[Saved data entries]
·····

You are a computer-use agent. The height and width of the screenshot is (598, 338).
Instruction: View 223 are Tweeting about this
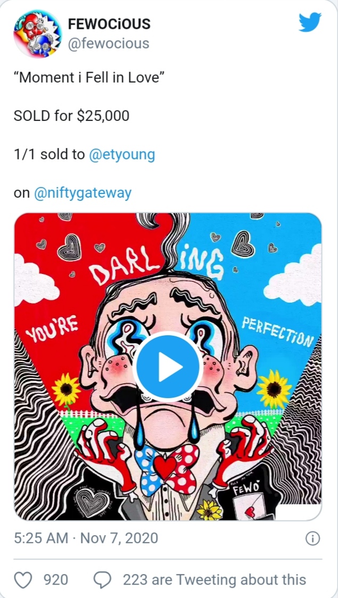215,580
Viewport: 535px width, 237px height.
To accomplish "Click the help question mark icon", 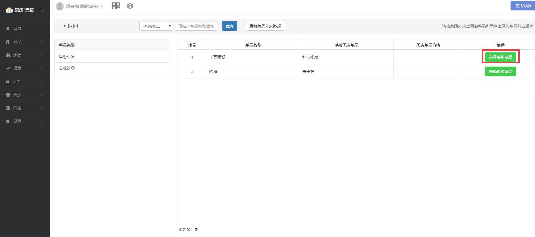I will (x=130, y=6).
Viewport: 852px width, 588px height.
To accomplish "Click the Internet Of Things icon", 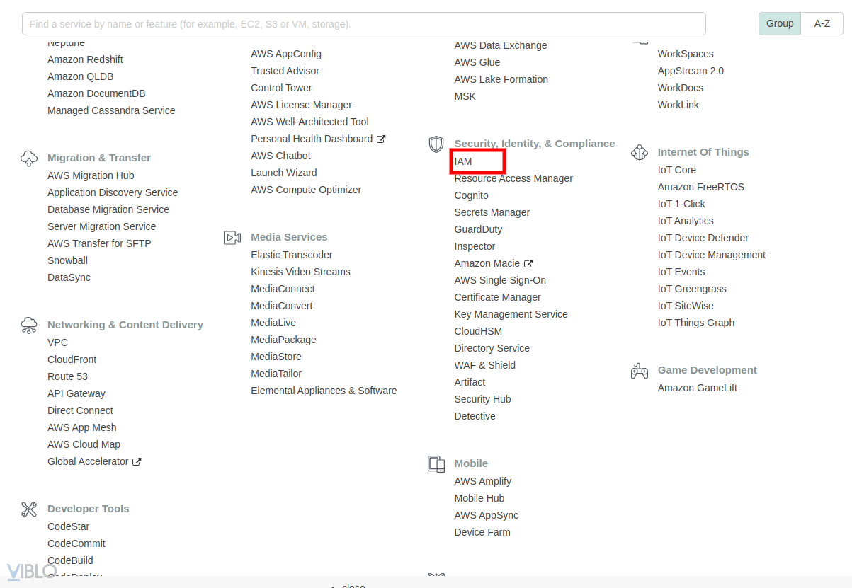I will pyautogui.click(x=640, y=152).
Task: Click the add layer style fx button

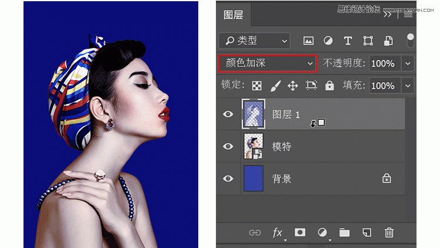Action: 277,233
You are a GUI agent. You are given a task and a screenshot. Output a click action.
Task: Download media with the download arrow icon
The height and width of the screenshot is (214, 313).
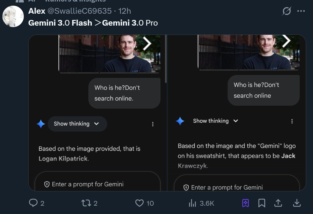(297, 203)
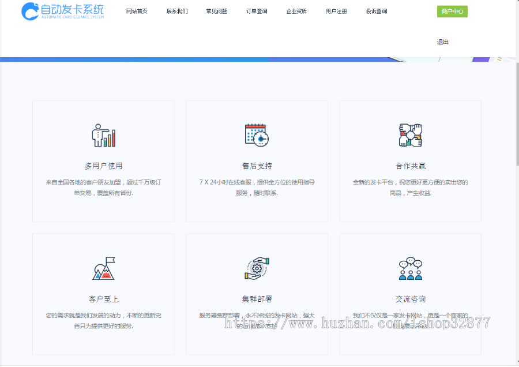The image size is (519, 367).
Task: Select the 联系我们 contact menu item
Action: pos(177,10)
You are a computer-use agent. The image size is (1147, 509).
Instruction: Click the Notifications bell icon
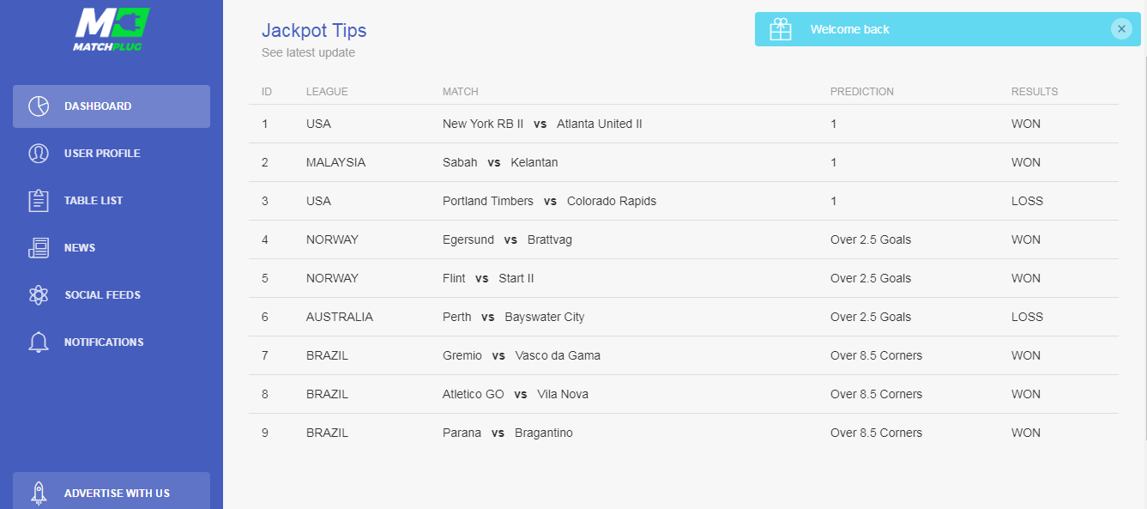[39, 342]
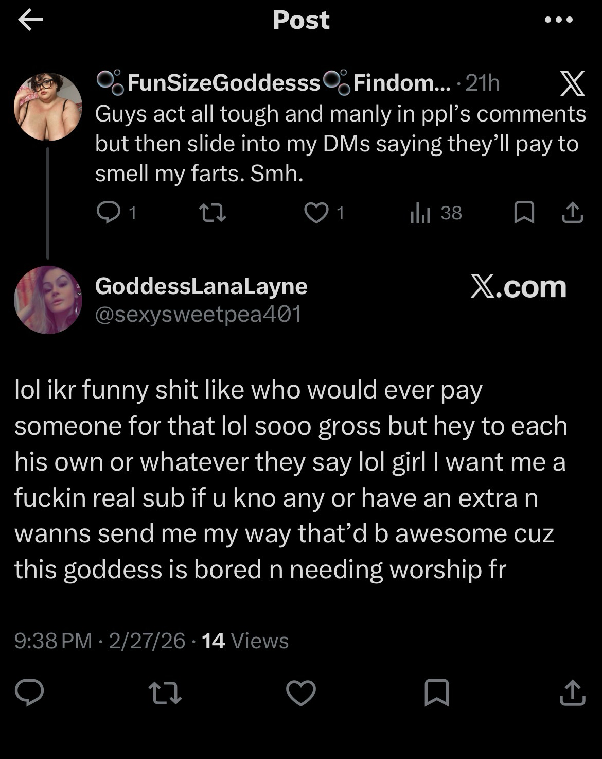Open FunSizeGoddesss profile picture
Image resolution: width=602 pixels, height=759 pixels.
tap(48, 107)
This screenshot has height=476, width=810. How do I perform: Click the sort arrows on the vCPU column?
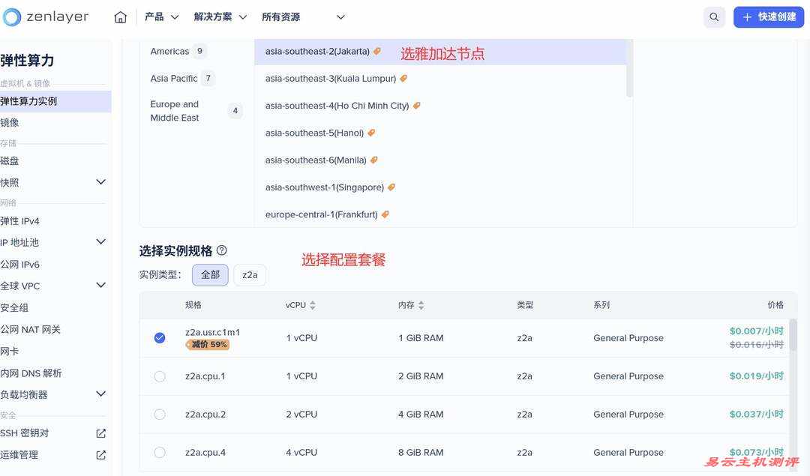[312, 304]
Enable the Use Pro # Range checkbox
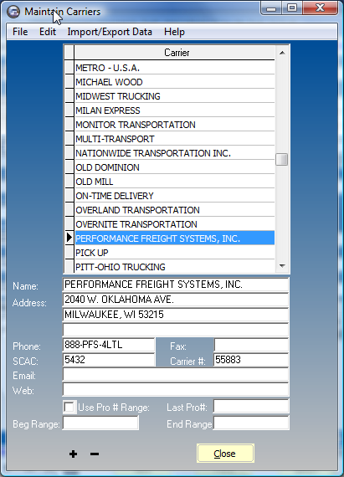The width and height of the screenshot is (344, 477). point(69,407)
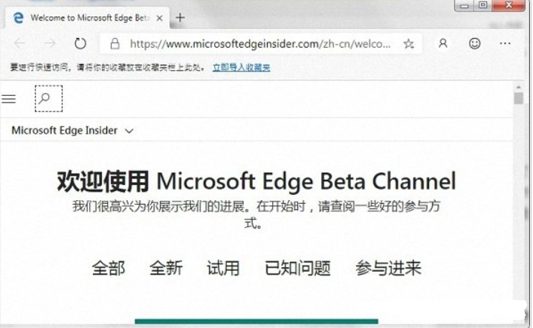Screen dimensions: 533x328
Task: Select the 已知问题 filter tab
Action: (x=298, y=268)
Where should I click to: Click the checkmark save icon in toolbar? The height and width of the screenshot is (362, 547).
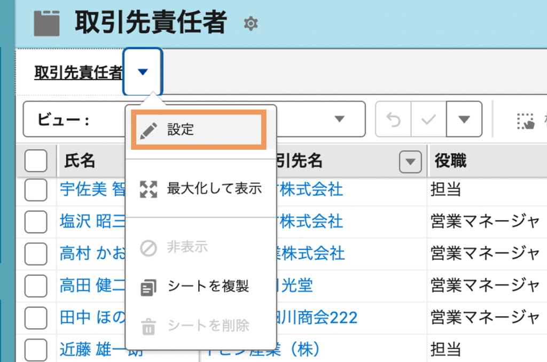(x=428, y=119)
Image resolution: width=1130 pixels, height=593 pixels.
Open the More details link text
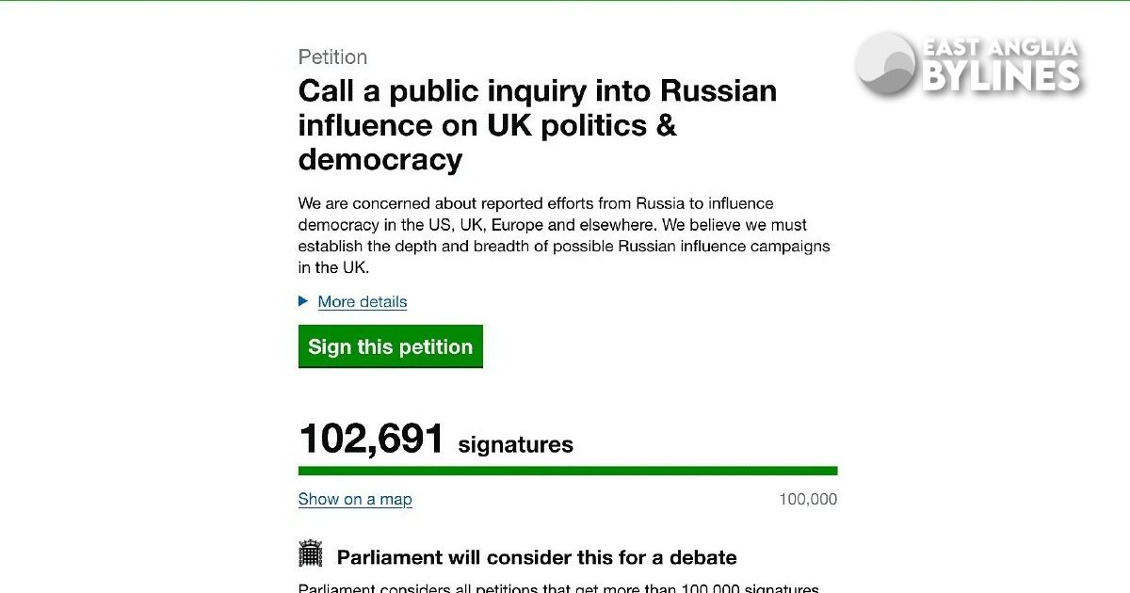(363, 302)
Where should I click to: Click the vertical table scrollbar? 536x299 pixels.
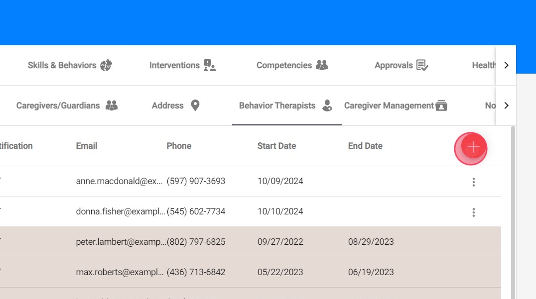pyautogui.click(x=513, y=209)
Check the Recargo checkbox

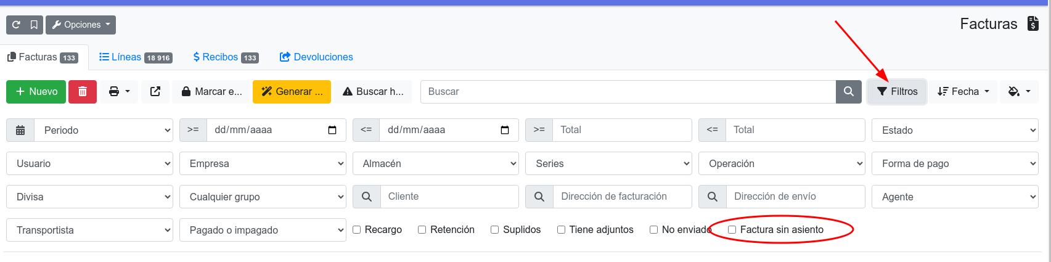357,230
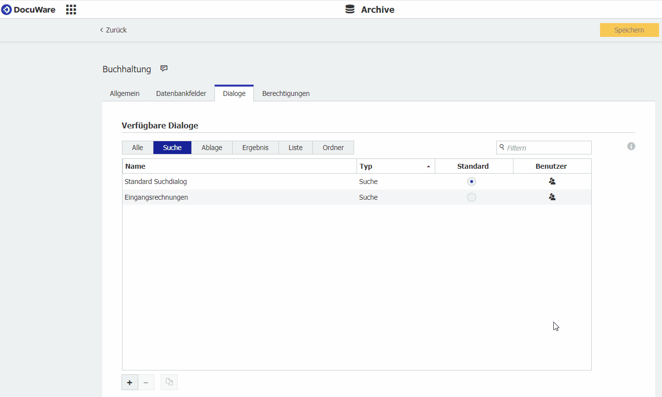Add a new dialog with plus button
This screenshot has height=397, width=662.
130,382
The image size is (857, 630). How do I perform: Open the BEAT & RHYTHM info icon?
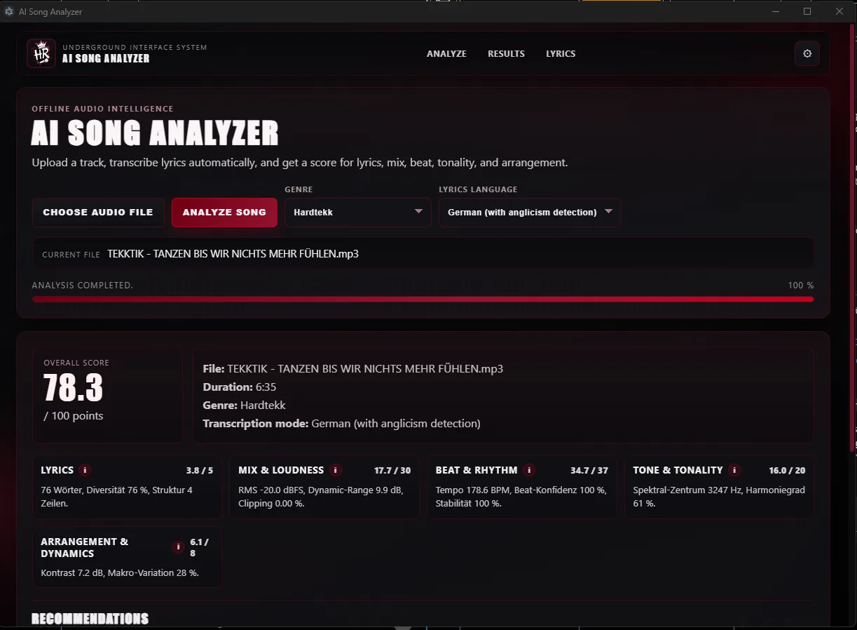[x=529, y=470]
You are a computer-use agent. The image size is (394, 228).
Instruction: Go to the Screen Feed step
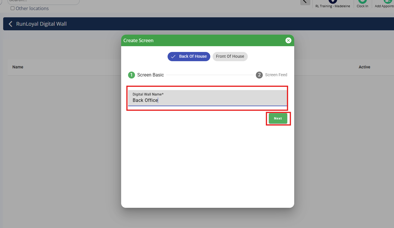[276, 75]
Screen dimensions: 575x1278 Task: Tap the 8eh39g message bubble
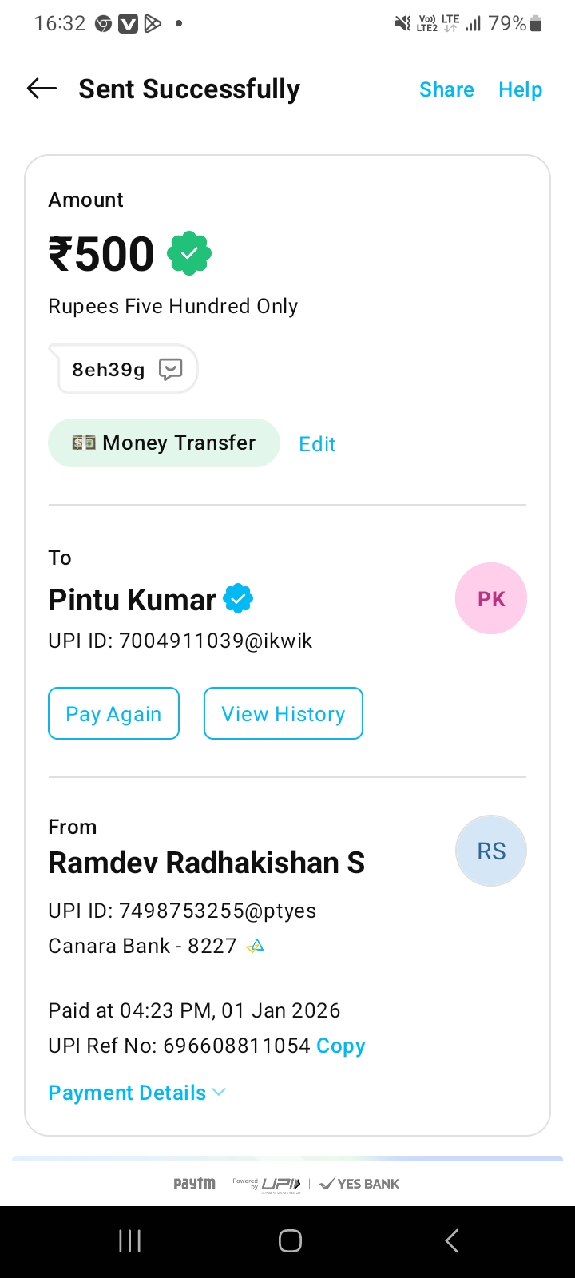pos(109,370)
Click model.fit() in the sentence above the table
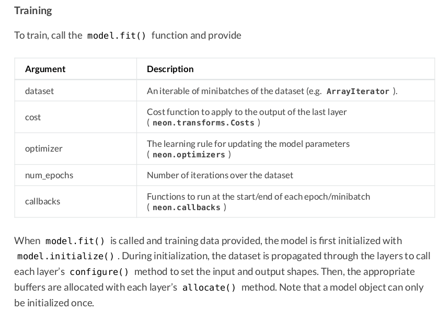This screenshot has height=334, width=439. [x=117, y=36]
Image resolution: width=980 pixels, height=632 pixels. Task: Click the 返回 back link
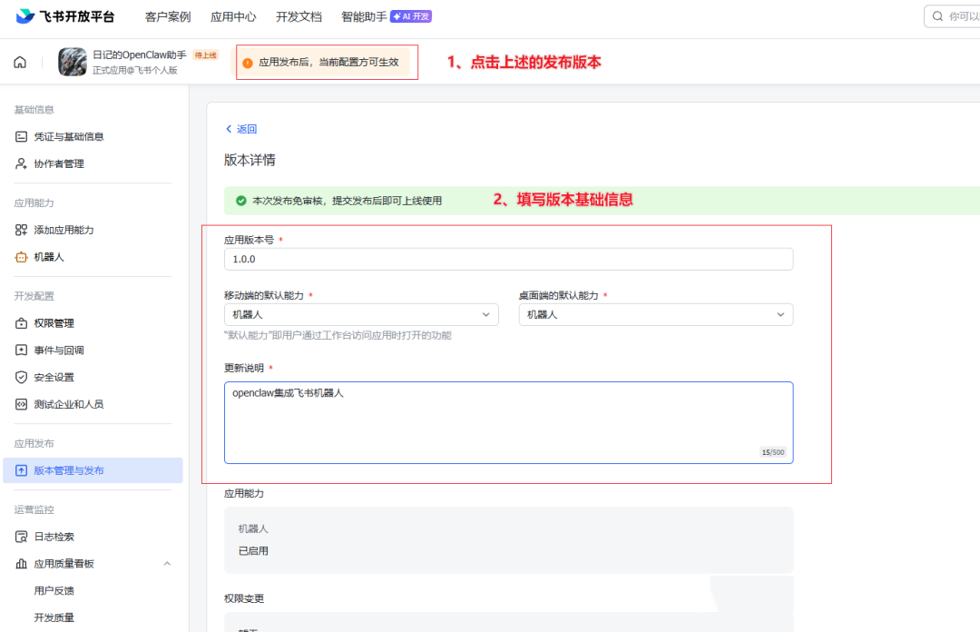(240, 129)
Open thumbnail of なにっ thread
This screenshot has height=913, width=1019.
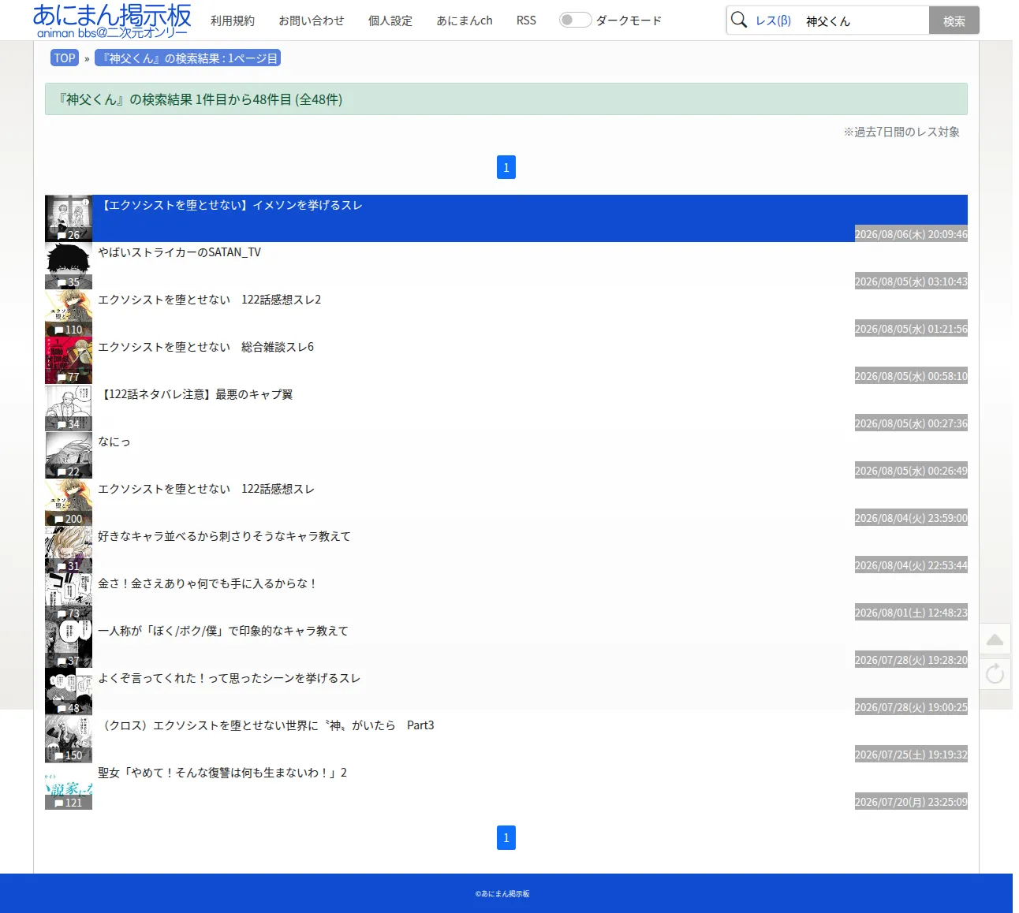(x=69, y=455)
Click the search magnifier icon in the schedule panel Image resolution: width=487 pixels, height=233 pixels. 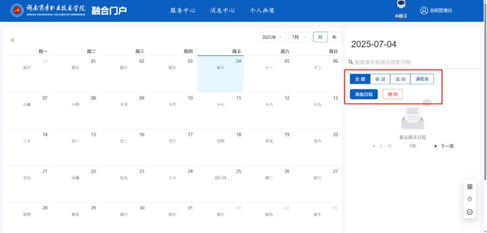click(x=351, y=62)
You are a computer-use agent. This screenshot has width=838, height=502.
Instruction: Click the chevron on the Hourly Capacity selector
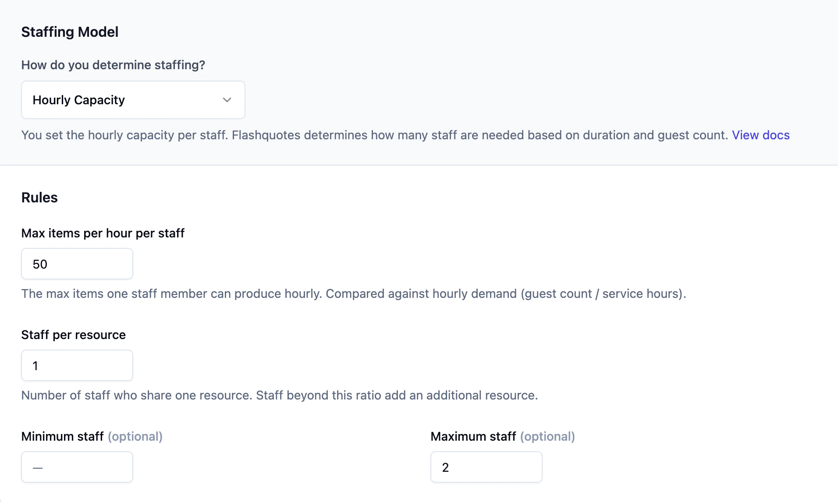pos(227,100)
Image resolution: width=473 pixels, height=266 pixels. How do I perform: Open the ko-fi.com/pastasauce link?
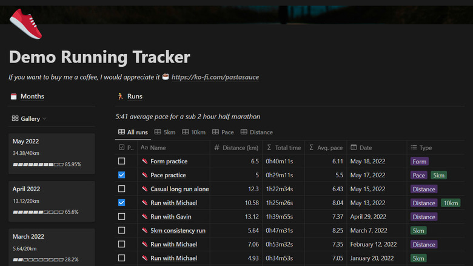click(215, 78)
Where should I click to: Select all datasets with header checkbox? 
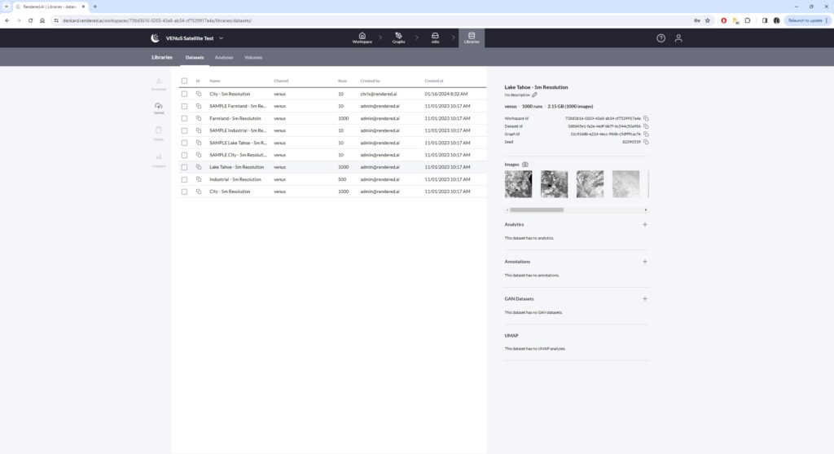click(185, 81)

·····

The answer should be one number, the count of lines above that contain "computer".

4